Geek Review: Apple Mac mini (M2 Pro)

As metaphors go, “Thinking out of the box” is one that has been overused and constantly recontextualised but you have to appreciate Apple’s take on it – they have redefined it and ran with it, making the ‘box’ a literal example of innovation well, in a box.

Since the Mac mini’s debut in 2005, the small form factor machine has made its name as an affordable Macintosh machine, sold without a display, mouse or keyboard. The petite, almost handheld-like device offered the hardware of an Apple machine without the price tag that came with a normal one and more recently, has come to sit comfortably between the all-in-one iMac and the professional Mac Studio systems.

And while its dimensions have shifted, its basic structure, that of a small box currently covered in an aluminium unibody chassis, has remained. The latest version, announced in February, continues to offer an Apple computer at an affordable price, with options of the company’s latest silicon M2 processor, or its more powerful sibling, the M2 Pro. 

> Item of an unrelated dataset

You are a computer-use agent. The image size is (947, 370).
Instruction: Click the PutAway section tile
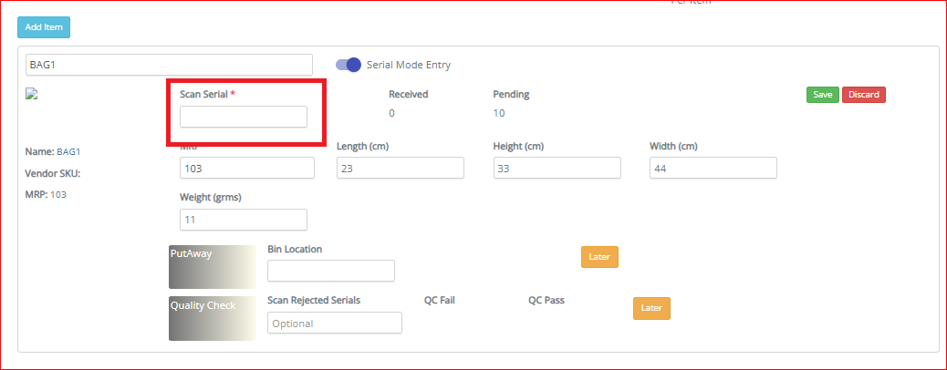coord(213,267)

Designed by Apple to power its hardware after ditching Intel, the M2 is the next level processor after the original M1. Offered as a central processing unit (CPU) and graphics processing unit (GPU) all-in-one, the company offers higher performance Pro and Max versions of its chips and this marks the first time that a Pro chip has been added to the Mac mini line.

On paper, the hardware on the M2 is more powerful in some, but not in all aspects compared to the M1. The original had 16 billion transistors, with four high-performance and four energy-efficient cores, while the M2 has 20 billion transistors and the same number of cores. The M2 does come with a 10-core GPU, which is 2 more than the M1, with support for up to 24GB of unified memory and 100GB/s memory bandwidth, compared to only up to 16GB of unified memory and 68.25GB/s of memory bandwidth on the M1. This roughly translates to 20 per cent faster multicore performance, and a 15 per cent boost in single-core performance.

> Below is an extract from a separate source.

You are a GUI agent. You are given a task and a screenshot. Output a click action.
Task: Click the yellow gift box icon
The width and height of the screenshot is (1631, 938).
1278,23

In other words, those who have the previous M1 powered Mac mini don’t have to rush out to get an upgrade, but if you’re looking for a set-up that outperforms Intel based machines, this is your chance. On our M2 Pro Mac mini, which comes with a 12-Core CPU, 19-Core GPU, 32GB Unified Memory and a 2TB storage, the Geekbench 5 benchmark came in at 1928 for single core, and 14,504 for the multi-core score. This is better than the 1758 and 12014 on the M1 Max MacBook Pro 16 from 2021. Compared to Intel machines, this score is around the results generated from 12th generation Intel i9-12900H machines, such as the ROG Zephyrus M16, and on par with the Razer Blade 16 – RZ09-0483 on Intel Core i9-13950HX. Of course, specifications can vary but it gives you a sense of what the chip can do. 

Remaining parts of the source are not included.